I tried to do everything by what I thought was “the book.” New businesses should be started by people that had developed business plans, the bigger the better with five-year projections of sales and growth. Some invented their five-year projections with a spread sheet, but others found a plethora of software that would ask the questions and then generate the 60 – 80 page plans. The “market research” in the plans demonstrated how many people in the United States or maybe even in a smaller, applicable market area used a certain product or service. By deductive reasoning—certainly the new project would attract a certain small percentage of the “market”—we could plug these numbers into the software and come up with five-year projections, right? Once the projections are all done, it was just a simple matter of borrowing the $100,000 to $200,000 to launch the business.

In addition to the business plan, I “coached” people about the taxes they’d need to pay, the forms they’d need to fill out and the long hours they would have to work. All these technical aspects of a new business are important. Business planning is important, but not the kind of planning I described above. All these technical aspects do little to inspire people to start new businesses. Nothing kills the enthusiasm of a budding entrepreneur with a new business idea like talk of 80-page business plans, taxes and long hours.

After the first few years, late in 2011, I discovered that, contrary to what we’d been led to believe, most businesses are not started with big business plans and big start-up funding. Ninety-eight percent of new businesses are started with less than $10,000. This percentage is true even of today’s Fortune 500 companies.
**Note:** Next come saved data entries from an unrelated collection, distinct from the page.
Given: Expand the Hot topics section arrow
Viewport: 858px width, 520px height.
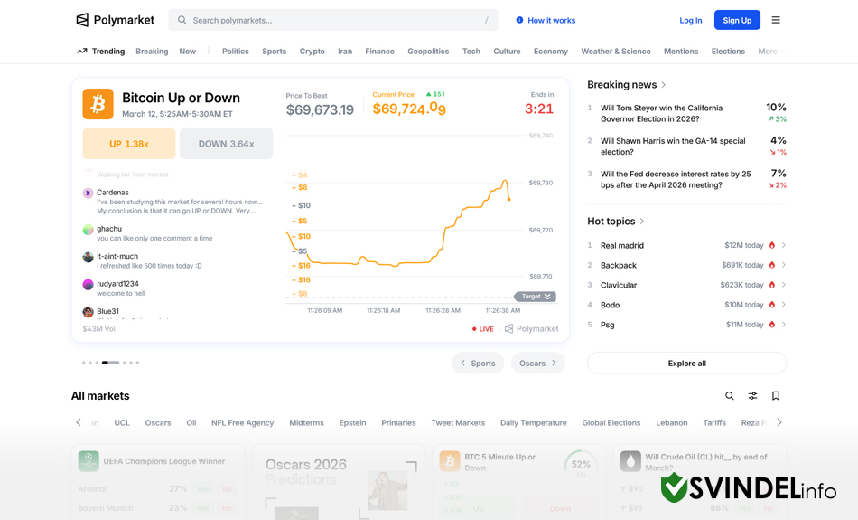Looking at the screenshot, I should tap(642, 222).
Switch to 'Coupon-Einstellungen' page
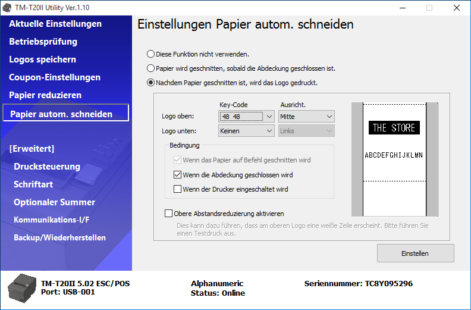This screenshot has width=471, height=310. (x=55, y=77)
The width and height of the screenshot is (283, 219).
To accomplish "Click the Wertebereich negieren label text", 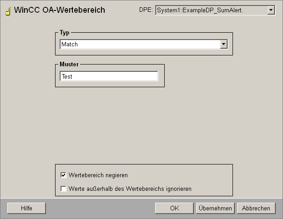I will pos(98,175).
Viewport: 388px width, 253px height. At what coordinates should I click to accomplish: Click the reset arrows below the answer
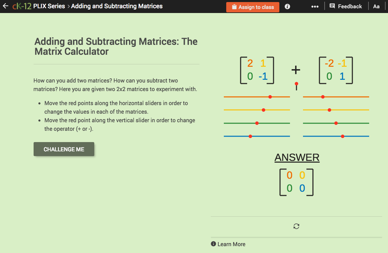296,226
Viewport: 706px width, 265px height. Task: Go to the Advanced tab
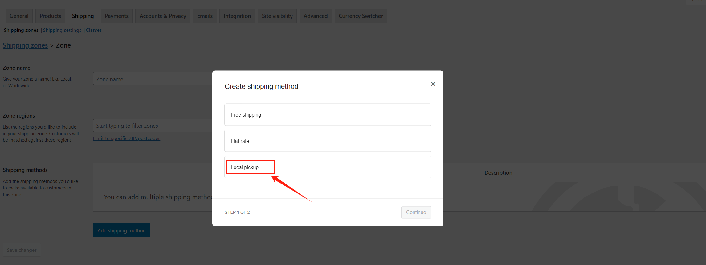point(316,16)
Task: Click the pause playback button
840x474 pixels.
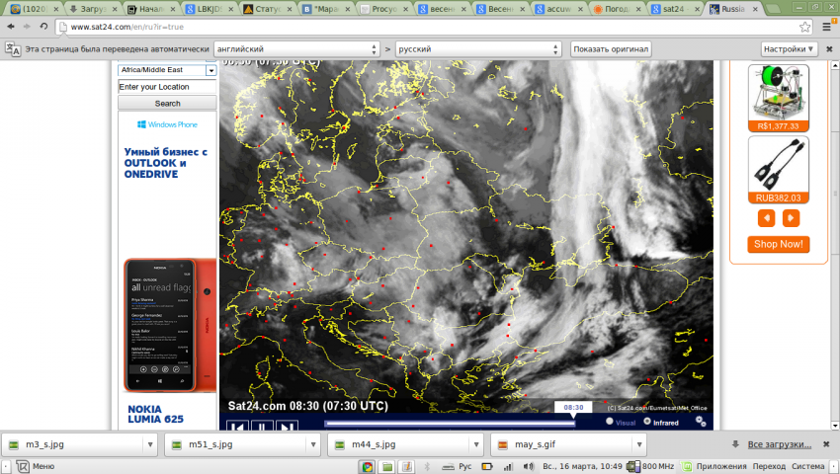Action: pos(261,427)
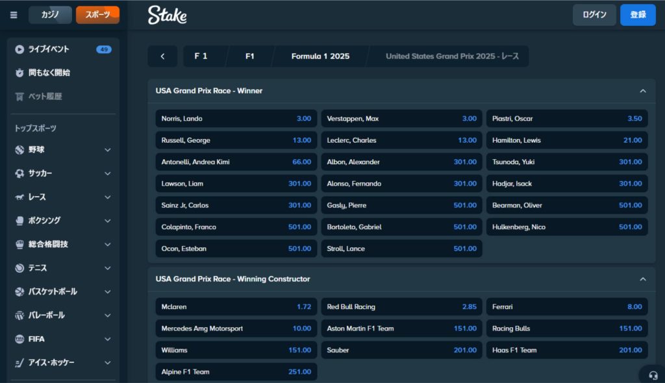Viewport: 665px width, 383px height.
Task: Click the live events play icon
Action: pos(19,49)

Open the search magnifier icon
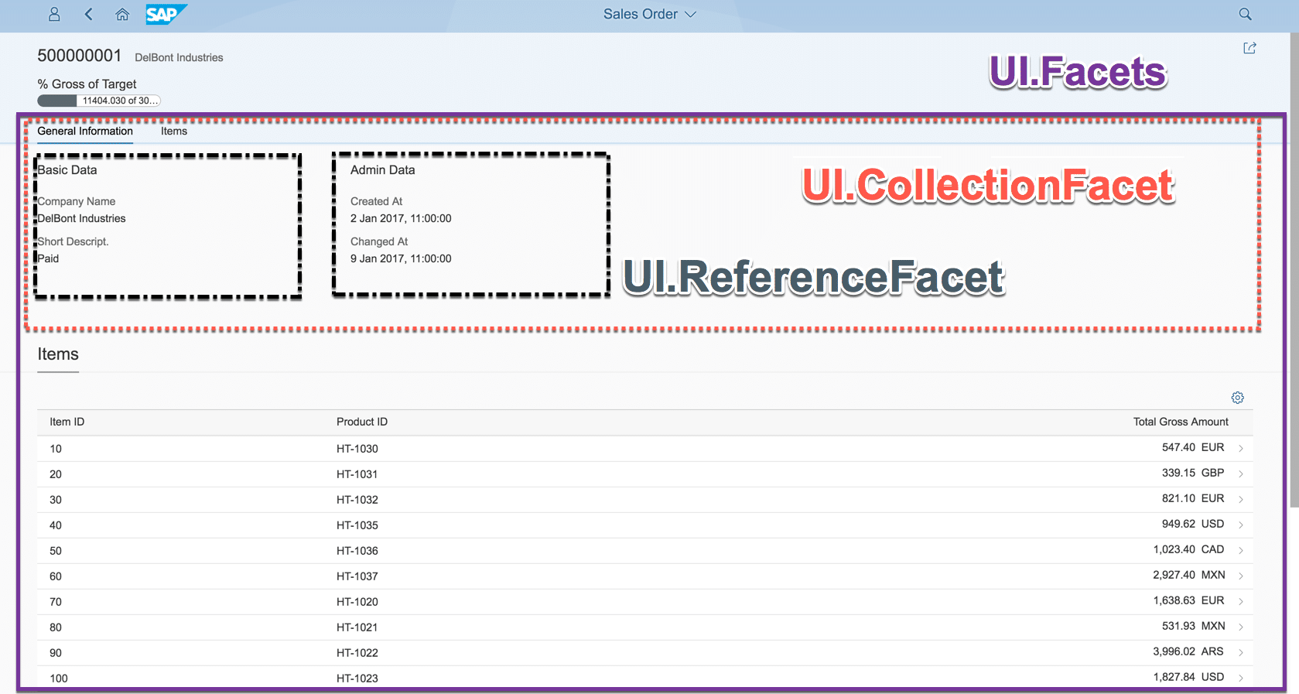click(1245, 14)
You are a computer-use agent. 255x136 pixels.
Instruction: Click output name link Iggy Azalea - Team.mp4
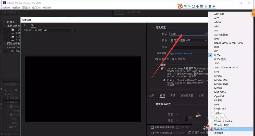[181, 53]
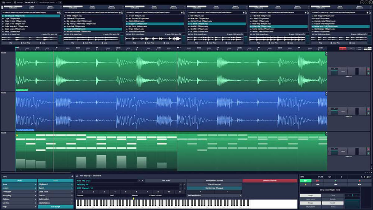Click the plus icon to open a new tab

[60, 2]
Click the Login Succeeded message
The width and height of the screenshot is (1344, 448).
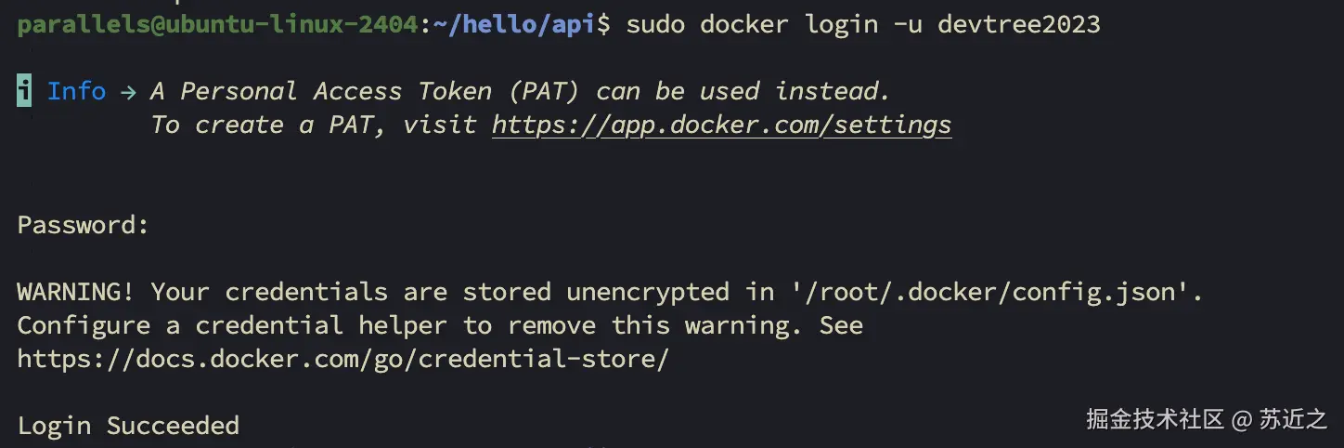click(x=128, y=426)
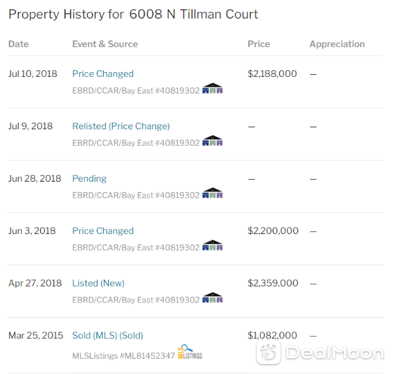Open the Pending event link

[x=89, y=179]
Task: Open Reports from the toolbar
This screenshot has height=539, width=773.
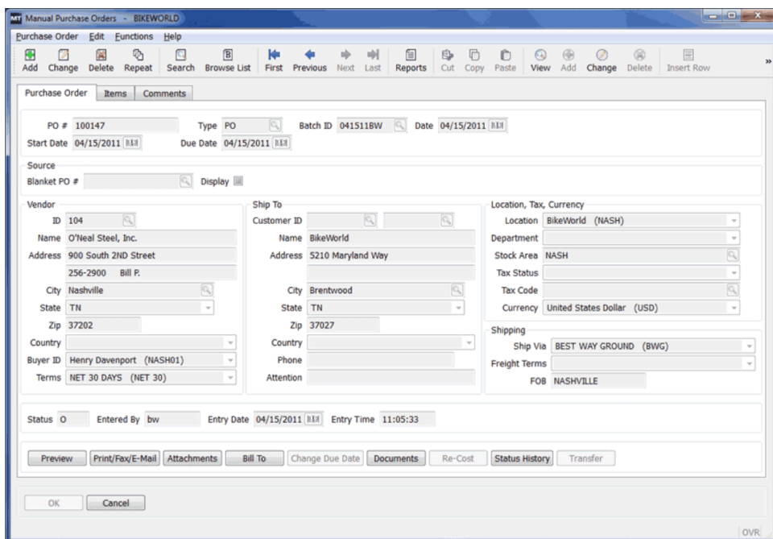Action: click(x=413, y=60)
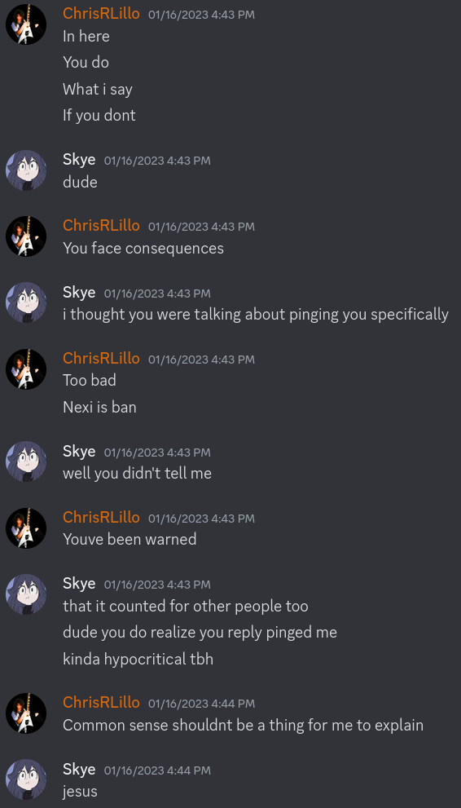This screenshot has width=461, height=808.
Task: Select the "dude you do realize" message
Action: tap(200, 632)
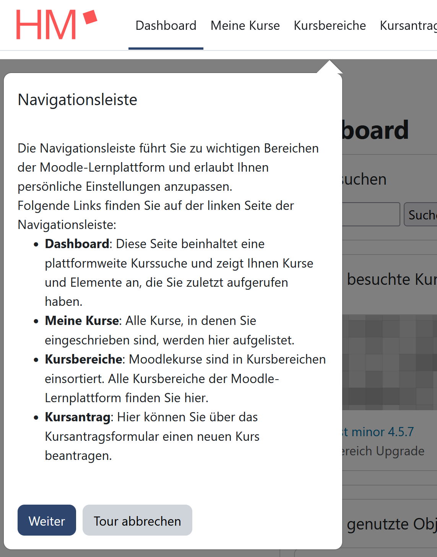Click the bold Dashboard term in tour list

pos(77,244)
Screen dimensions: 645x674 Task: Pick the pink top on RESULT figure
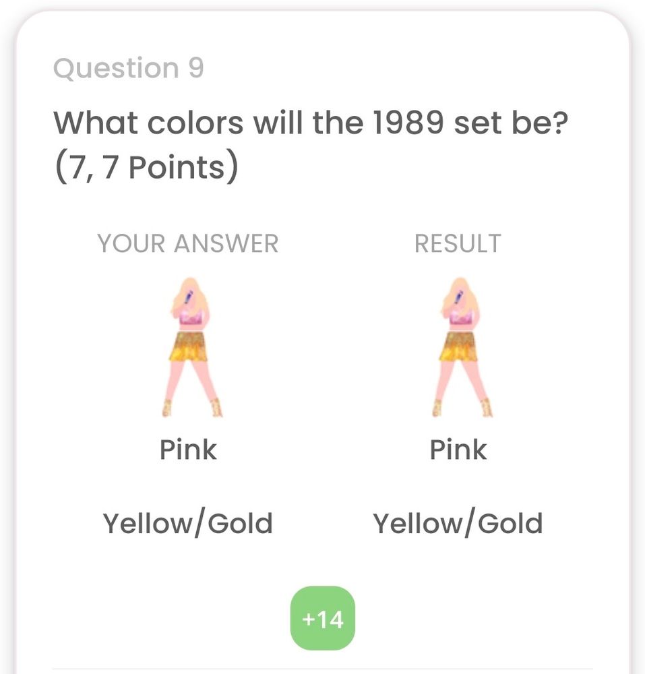click(462, 317)
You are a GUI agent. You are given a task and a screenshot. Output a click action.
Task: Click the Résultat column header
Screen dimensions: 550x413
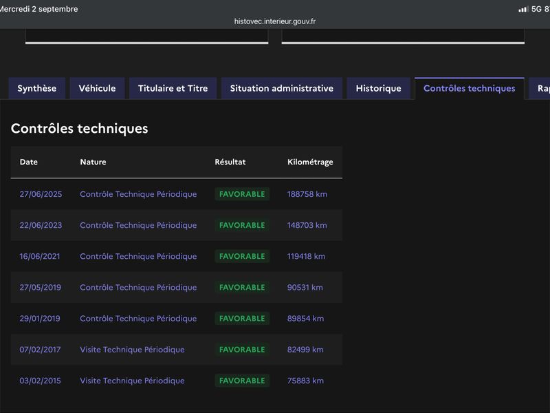click(x=230, y=162)
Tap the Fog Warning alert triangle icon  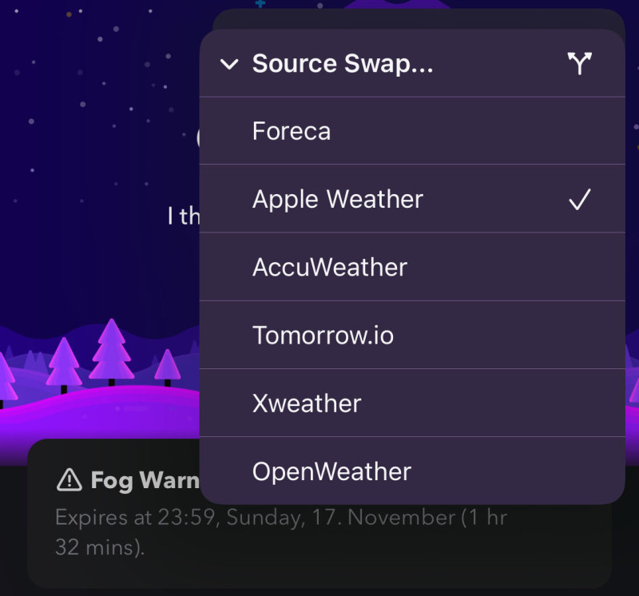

Most businesses start out very small with an emphasis on real, down to earth, market research. That is, “What problem am I solving and will people really prefer my solution over whatever they are doing to deal with the problem now.” The proof is in the sale and the key is to prototype (maybe at Fab Lab ICC) what’s called a minimum viable product and see if people like it well enough to exchange some of their hard earned money for it. That’s real market research. Most of the time, the minimum viable project is not quite right. Feedback from customers and prospects will lead to tweaks and changes that are possible because the prototypes were relatively inexpensive to produce. Even many venture capitalists are realizing that investing too much money in a start-up business that hasn’t actually sold anything is not healthy. The time to invest in a business to allow it to grow is after the tweaks and adjustments have been made following initial sales feedback.

I learned of this in 2011 from Gary Schoeniger, founder of the Entrepreneurial Learning Initiative, creators of the revolutionary “Ice House Entrepreneurship” program. Gary discovered the secret of starting small by both his own experience in growing his multi-million dollar construction management company after starting out cleaning gutters for people. “Ice House” celebrates and promotes the notion that nearly all businesses start small, validating their solutions through actual sales before “betting the farm” (or mortgaging the house) to finance a product no one wants to buy.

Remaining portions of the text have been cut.